## Problem to solve
Nothing in the records may be left out or altered; reproduce them all exactly.

+--

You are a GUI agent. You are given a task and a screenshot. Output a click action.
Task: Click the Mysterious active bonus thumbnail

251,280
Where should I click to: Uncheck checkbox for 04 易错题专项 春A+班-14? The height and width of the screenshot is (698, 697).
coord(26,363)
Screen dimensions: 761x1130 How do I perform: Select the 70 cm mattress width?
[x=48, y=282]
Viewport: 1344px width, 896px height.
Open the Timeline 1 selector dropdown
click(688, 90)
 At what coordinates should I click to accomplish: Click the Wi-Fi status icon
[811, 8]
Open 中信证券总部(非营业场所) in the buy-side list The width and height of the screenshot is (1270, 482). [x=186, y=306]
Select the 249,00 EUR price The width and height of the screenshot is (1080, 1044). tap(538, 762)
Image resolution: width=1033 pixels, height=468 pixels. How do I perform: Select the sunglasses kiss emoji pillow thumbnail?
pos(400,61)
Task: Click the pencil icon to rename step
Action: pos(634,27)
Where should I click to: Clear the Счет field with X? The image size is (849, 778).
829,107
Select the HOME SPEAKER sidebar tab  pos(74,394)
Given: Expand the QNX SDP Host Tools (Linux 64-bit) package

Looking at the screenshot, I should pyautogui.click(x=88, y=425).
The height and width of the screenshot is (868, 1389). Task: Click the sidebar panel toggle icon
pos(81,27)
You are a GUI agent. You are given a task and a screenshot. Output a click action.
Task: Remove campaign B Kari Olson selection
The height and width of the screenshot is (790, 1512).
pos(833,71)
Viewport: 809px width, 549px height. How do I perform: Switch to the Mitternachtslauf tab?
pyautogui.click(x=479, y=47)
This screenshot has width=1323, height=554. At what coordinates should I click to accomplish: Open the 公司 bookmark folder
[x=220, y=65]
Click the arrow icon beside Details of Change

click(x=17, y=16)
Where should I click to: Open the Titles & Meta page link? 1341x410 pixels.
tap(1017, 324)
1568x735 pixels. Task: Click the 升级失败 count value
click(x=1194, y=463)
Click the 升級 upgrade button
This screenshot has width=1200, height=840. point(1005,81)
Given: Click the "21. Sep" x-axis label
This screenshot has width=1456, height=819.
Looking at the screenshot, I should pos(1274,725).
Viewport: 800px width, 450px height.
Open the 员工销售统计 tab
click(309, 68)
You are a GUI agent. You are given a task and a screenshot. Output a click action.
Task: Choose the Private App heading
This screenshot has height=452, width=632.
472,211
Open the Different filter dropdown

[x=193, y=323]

+--

## Finished task
You are a GUI agent. You are given a task and a screenshot. Output a click action.
Task: Click the Mysterious active bonus thumbnail

251,280
Where should I click to: Uncheck checkbox for 04 易错题专项 春A+班-14? The height and width of the screenshot is (698, 697).
coord(26,363)
Screen dimensions: 761x1130 How do I perform: Select the 70 cm mattress width?
[x=48, y=282]
Viewport: 1344px width, 896px height.
Open the Timeline 1 selector dropdown
click(688, 90)
 At what coordinates should I click to accomplish: Click the Wi-Fi status icon
[811, 8]
Open 中信证券总部(非营业场所) in the buy-side list The width and height of the screenshot is (1270, 482). [x=186, y=306]
Select the 249,00 EUR price The width and height of the screenshot is (1080, 1044). tap(538, 762)
Image resolution: width=1033 pixels, height=468 pixels. How do I perform: Select the sunglasses kiss emoji pillow thumbnail?
pos(400,61)
Task: Click the pencil icon to rename step
Action: pos(634,27)
Where should I click to: Clear the Счет field with X? The image size is (849, 778).
829,107
Select the HOME SPEAKER sidebar tab  pos(74,394)
Given: Expand the QNX SDP Host Tools (Linux 64-bit) package

Looking at the screenshot, I should pyautogui.click(x=88, y=425).
The height and width of the screenshot is (868, 1389). Task: Click the sidebar panel toggle icon
pos(81,27)
You are a GUI agent. You are given a task and a screenshot. Output a click action.
Task: Remove campaign B Kari Olson selection
The height and width of the screenshot is (790, 1512).
pos(833,71)
Viewport: 809px width, 549px height. How do I perform: Switch to the Mitternachtslauf tab?
pyautogui.click(x=479, y=47)
This screenshot has width=1323, height=554. At what coordinates should I click to accomplish: Open the 公司 bookmark folder
[x=220, y=65]
Click the arrow icon beside Details of Change

click(x=17, y=16)
Where should I click to: Open the Titles & Meta page link? 1341x410 pixels.
tap(1017, 324)
1568x735 pixels. Task: Click the 升级失败 count value
click(x=1194, y=463)
Click the 升級 upgrade button
This screenshot has width=1200, height=840. point(1005,81)
Given: Click the "21. Sep" x-axis label
This screenshot has width=1456, height=819.
Looking at the screenshot, I should pos(1274,725).
Viewport: 800px width, 450px height.
Open the 员工销售统计 tab
click(309, 68)
You are a GUI agent. You are given a task and a screenshot. Output a click action.
Task: Choose the Private App heading
This screenshot has height=452, width=632.
472,211
Open the Different filter dropdown

[x=193, y=323]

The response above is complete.